The only thing that stops this film being a classic are the moments of gushing sentiment

Rating: 9/10

Running Time: 145 minutes

UK Certificate: 12

On DVD

I'm always wary of Spielberg films; AI, ET, there's just too much sentiment in everything he touches. He just doesn't seem to be able to distance himself from it.

And although it's cut to a minimum – it's still painfully present in Minority Report. The story tells that until the Precognitives came, the murder rate had reached unprecedented heights. The 'precogs' are androgynous creations that can literally see the exact moment of violent crimes. Armed with their ability to see the future, the precrime division stopped murders from happening. They could literally stop a crime before it happened.

John Anderton (Cruise) is a detective on the precrime division. He also lost his son and wife some years before. He happily solves crimes until one day, the Precogs predict a new murder, one caused by Anderton himself.

• _Dataset content_:

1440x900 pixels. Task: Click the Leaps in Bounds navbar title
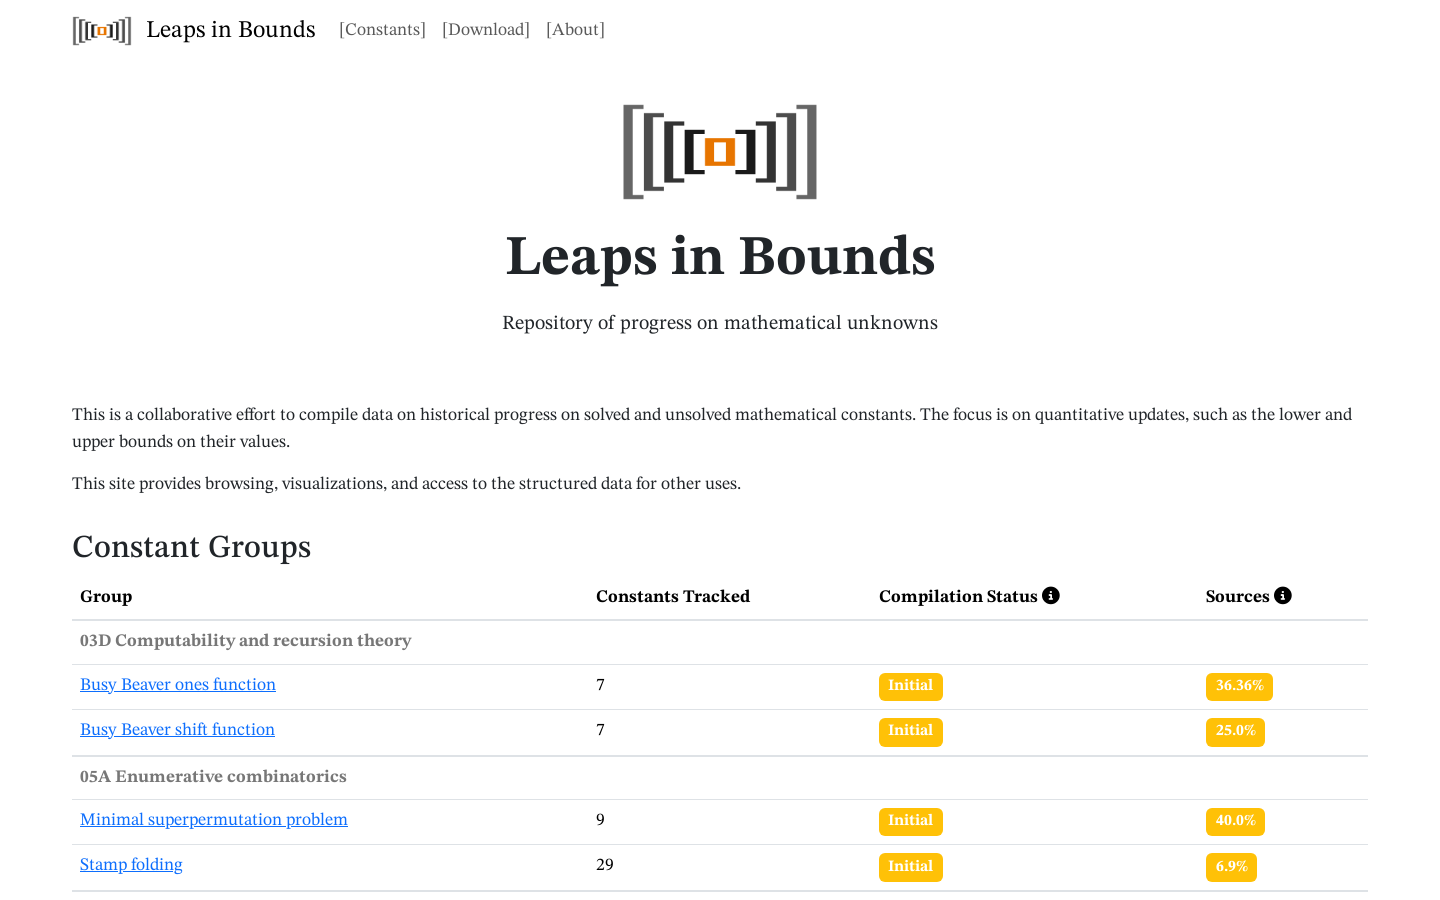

• _Complete the following_:
(1) Could you change the part of the Minority Report review that opens with "Rating: 9/10" and closes with "before it happened.", putting "crime prevention unit" in place of "precrime division"?
(2) Can you go on with the Minority Report review from the point where it stops?

• _Exercise responses_:
(1)
Rating: 9/10

Running Time: 145 minutes

UK Certificate: 12

On DVD

I'm always wary of Spielberg films; AI, ET, there's just too much sentiment in everything he touches. He just doesn't seem to be able to distance himself from it.

And although it's cut to a minimum – it's still painfully present in Minority Report. The story tells that until the Precognitives came, the murder rate had reached unprecedented heights. The 'precogs' are androgynous creations that can literally see the exact moment of violent crimes. Armed with their ability to see the future, the crime prevention unit stopped murders from happening. They could literally stop a crime before it happened.

(2)
Obviously, this crime will happen and there's nothing he can do about it, so Anderton goes on a run from the law, while trying to find the man he will allegedly kill and work out who set him up.

The story is a good one; there are some genuinely creepy moments, but you can tell when the short story (from which the film was made) ends and where Spielberg's own interpretation begins.

In fact, the only thing that stops this film being a classic are the moments of gushing sentiment (which Cruise simply cannot portray to any believable degree) and the poor ending which seems to have been added on to make the film just that bit too long.

It's Got: A believable version of earth in 2050

It Needs: A better, shorter and more logical ending

DVD Extras An entire disk of extras, makings of, stills, outtakes, and lots more. DVD Extras Rating: 9/10

Summary

Just short of Genius. It loses nothing on the small screen. With dazzling special effects, some very creepy spider creatures and a great story, this makes Minority Report a welcome change from overly sentimental work that has recently been churned out by Spielberg.